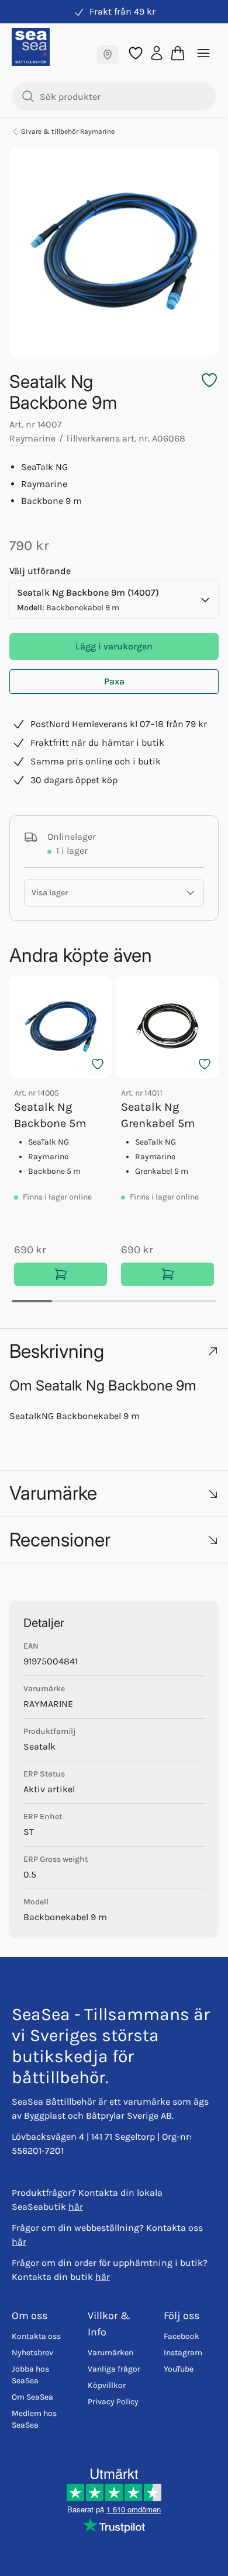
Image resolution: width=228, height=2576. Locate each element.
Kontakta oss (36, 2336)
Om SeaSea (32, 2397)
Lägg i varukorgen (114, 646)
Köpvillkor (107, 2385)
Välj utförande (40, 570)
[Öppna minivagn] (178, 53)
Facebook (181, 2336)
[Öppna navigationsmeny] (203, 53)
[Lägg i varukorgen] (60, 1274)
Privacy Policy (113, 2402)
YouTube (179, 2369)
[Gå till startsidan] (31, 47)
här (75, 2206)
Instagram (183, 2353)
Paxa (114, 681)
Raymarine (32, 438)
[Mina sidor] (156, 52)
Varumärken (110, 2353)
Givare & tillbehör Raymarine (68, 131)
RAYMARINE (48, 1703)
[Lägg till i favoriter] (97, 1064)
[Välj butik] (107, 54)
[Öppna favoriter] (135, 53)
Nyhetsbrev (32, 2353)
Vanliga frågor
········
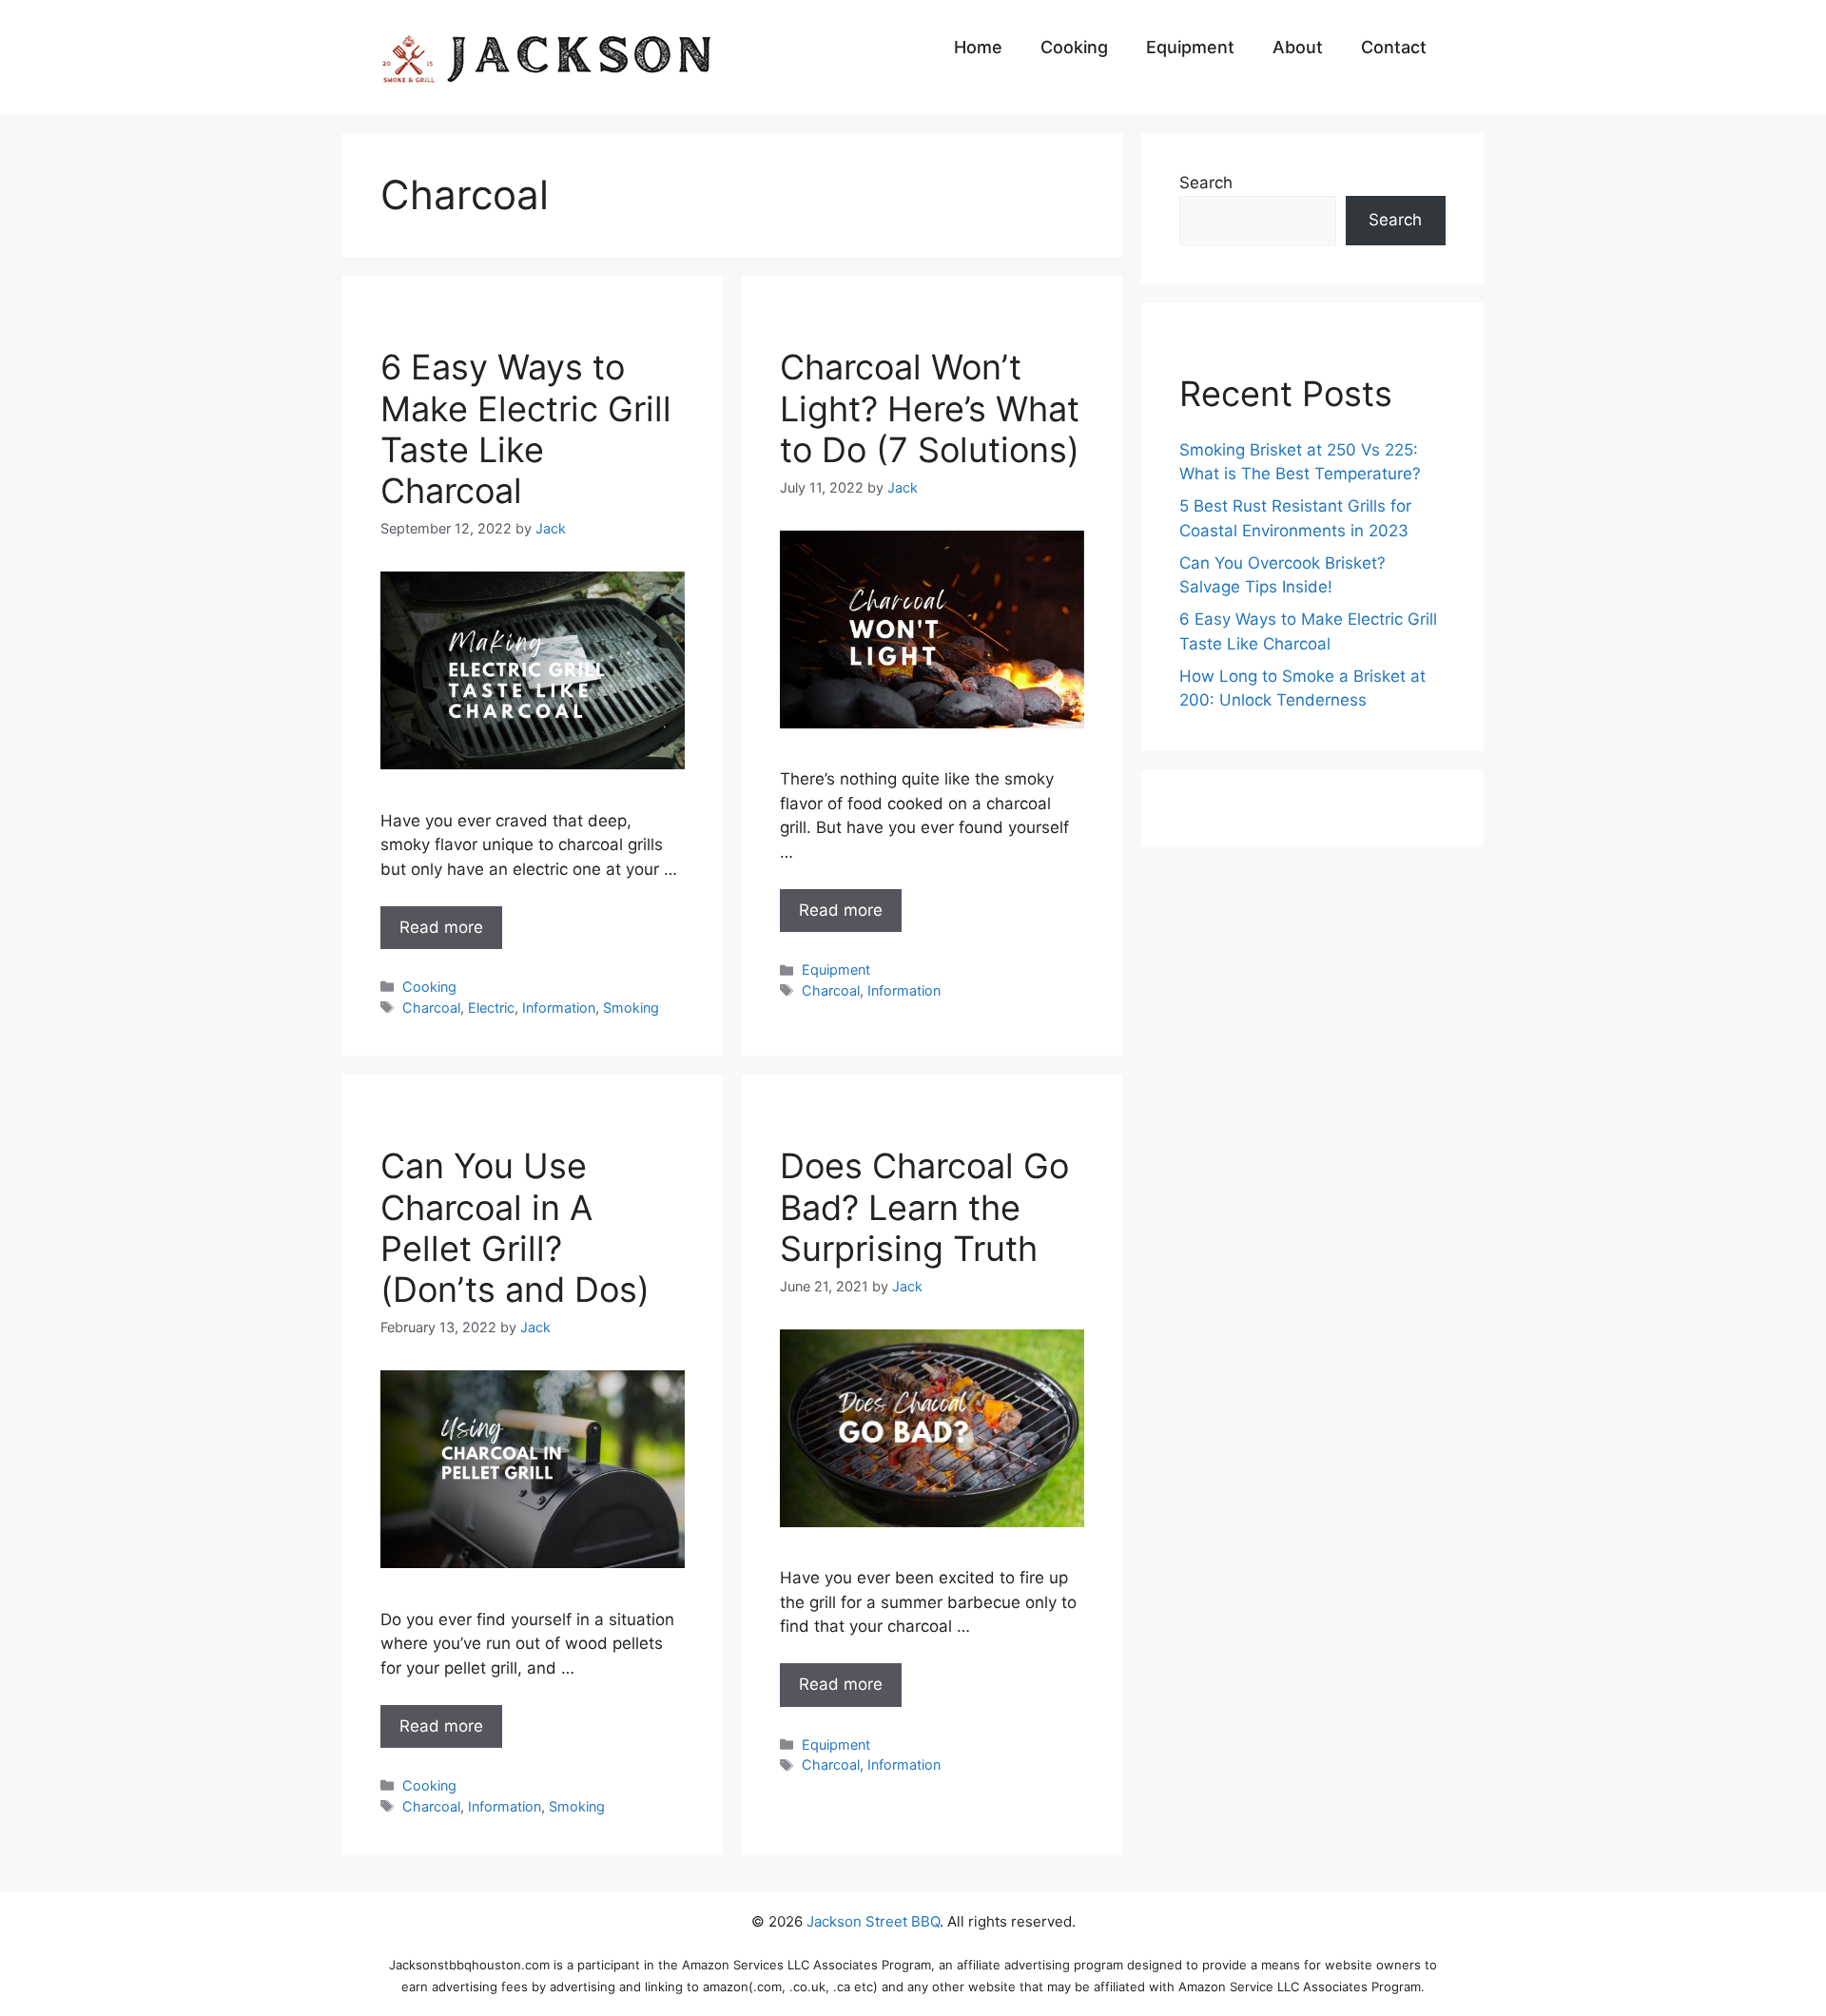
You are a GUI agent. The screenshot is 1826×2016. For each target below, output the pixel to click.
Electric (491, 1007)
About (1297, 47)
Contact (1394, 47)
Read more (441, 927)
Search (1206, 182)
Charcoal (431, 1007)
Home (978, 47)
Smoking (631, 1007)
········
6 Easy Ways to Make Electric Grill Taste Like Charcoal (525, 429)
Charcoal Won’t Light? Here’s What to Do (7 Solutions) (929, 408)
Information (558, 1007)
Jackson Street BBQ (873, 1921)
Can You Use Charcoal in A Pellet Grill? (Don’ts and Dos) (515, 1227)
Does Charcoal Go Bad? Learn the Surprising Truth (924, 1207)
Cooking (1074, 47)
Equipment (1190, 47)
········
▶ **WORK REQUIRED**
Starting with the line that holds "Facebook (181, 2336)" and ending with the line that holds "Varumärken (110, 2353)", retype every line in the data above exactly, and nothing else.

▶ **OUTPUT**
Facebook (181, 2336)
[Öppna navigationsmeny] (203, 53)
[Lägg i varukorgen] (60, 1274)
Privacy Policy (113, 2402)
YouTube (179, 2369)
[Gå till startsidan] (31, 47)
här (75, 2206)
Instagram (183, 2353)
Paxa (114, 681)
Raymarine (32, 438)
[Mina sidor] (156, 52)
Varumärken (110, 2353)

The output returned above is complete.